I need the entries printed again word for word, without the images.

━━━━━━━━━━━━━━━━━━━━━━━━━━━━━━

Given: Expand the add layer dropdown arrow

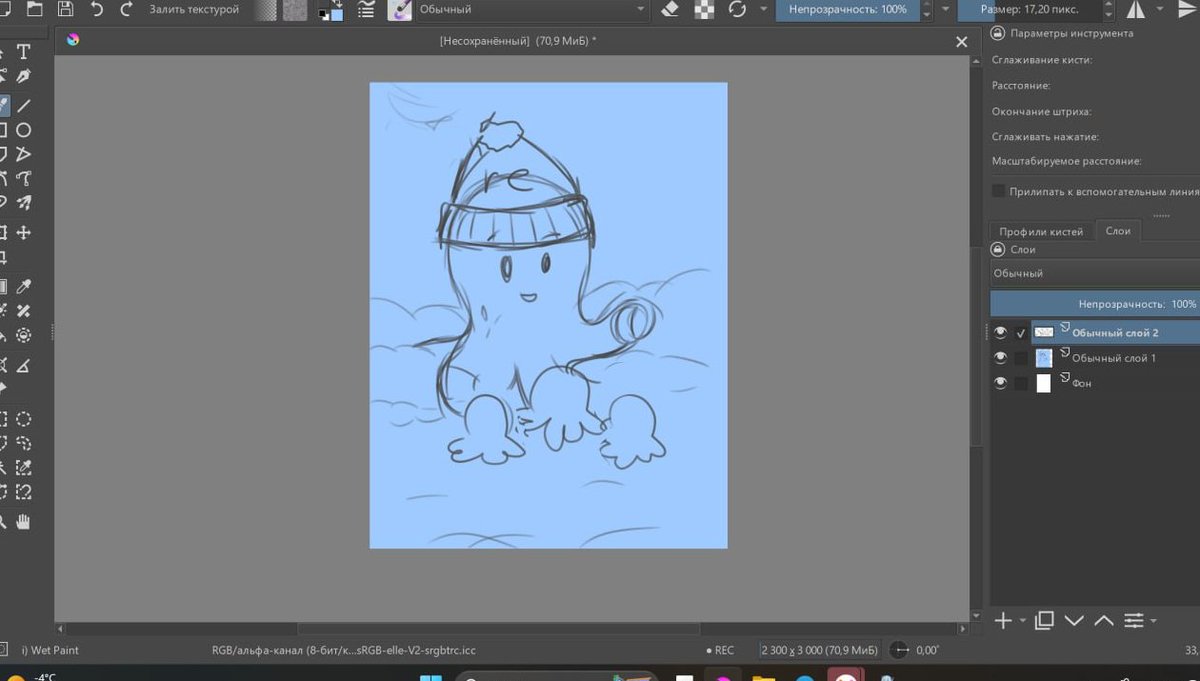Looking at the screenshot, I should tap(1022, 622).
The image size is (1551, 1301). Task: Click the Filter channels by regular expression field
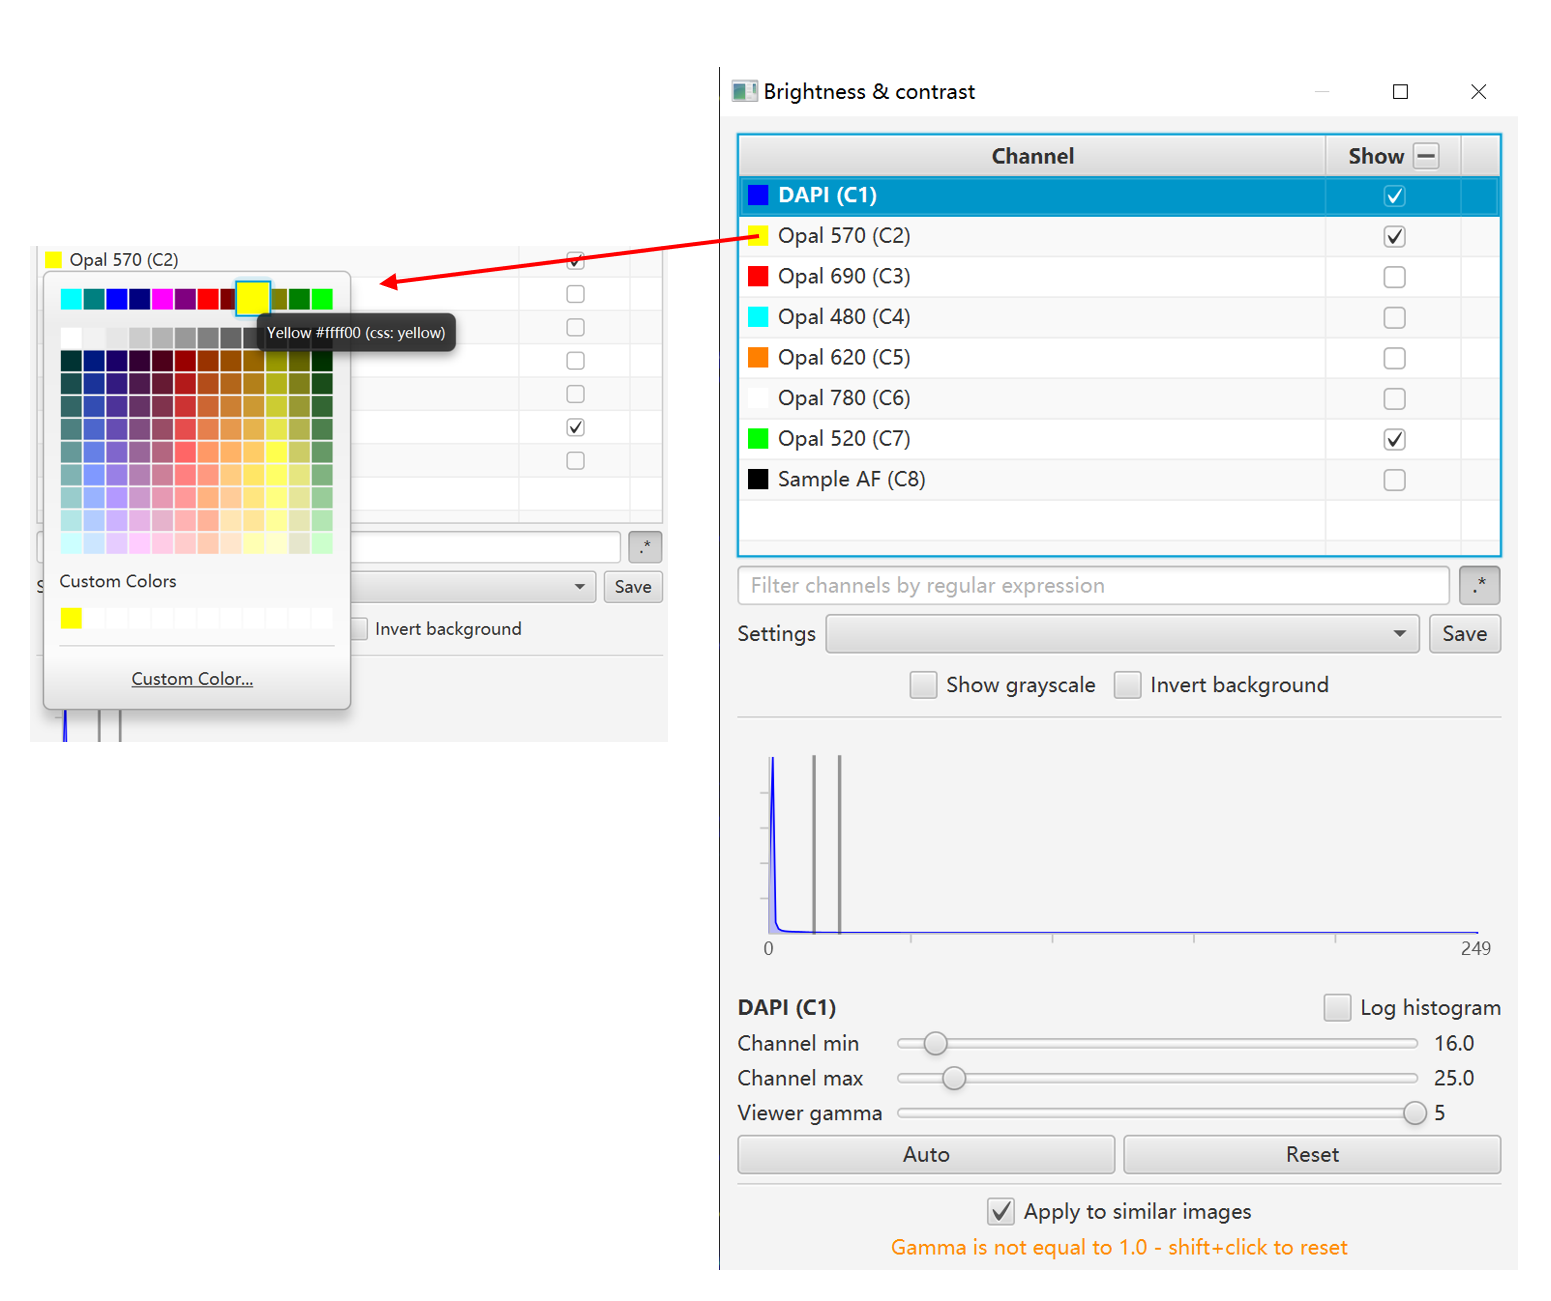coord(1092,585)
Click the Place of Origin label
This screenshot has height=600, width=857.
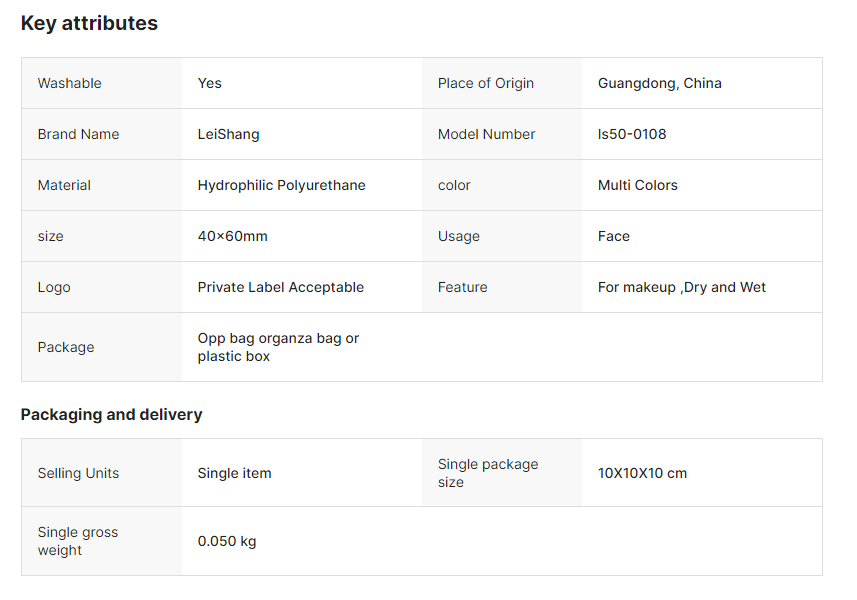tap(485, 83)
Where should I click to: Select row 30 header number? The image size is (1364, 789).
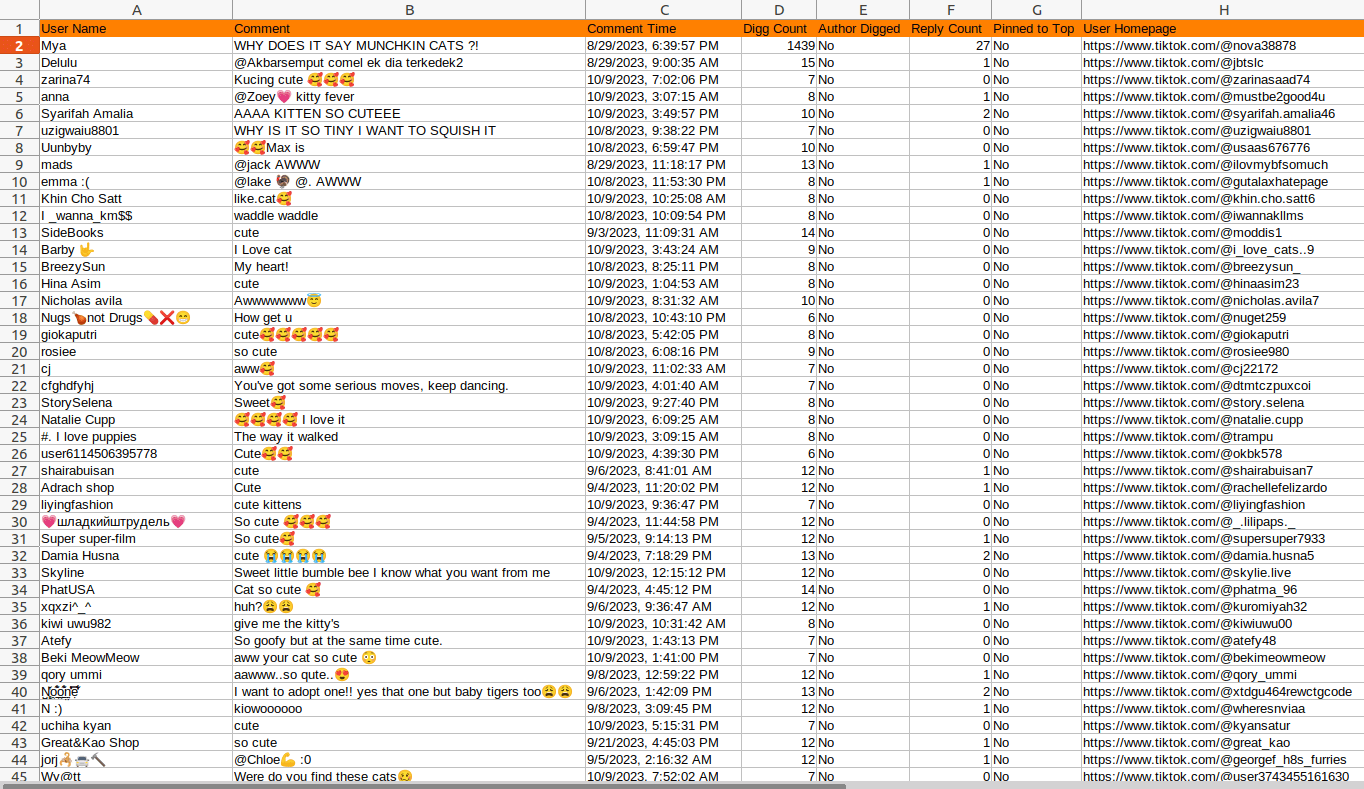pyautogui.click(x=19, y=522)
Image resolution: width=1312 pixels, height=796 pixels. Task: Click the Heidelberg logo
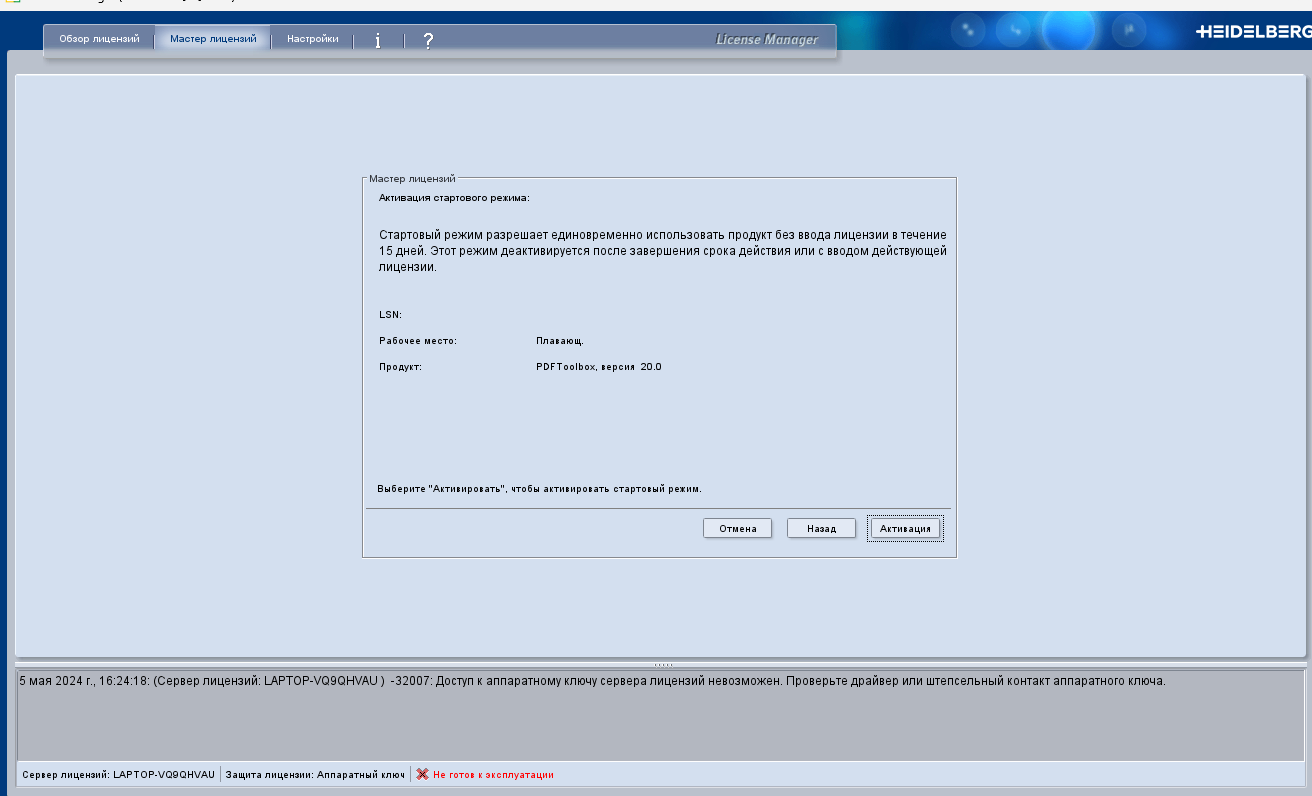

━━━━━━━━━━━━━━━━━━━━━━━━━━━━━━

## Exercise output
Given: Expand the add layer dropdown arrow

Looking at the screenshot, I should tap(1022, 622).
The image size is (1551, 1301). Task: Click the Filter channels by regular expression field
coord(1092,585)
Click the Place of Origin label
This screenshot has height=600, width=857.
tap(485, 83)
Where should I click to: Select row 30 header number? The image size is (1364, 789).
pyautogui.click(x=19, y=522)
Image resolution: width=1312 pixels, height=796 pixels. Task: Click the Heidelberg logo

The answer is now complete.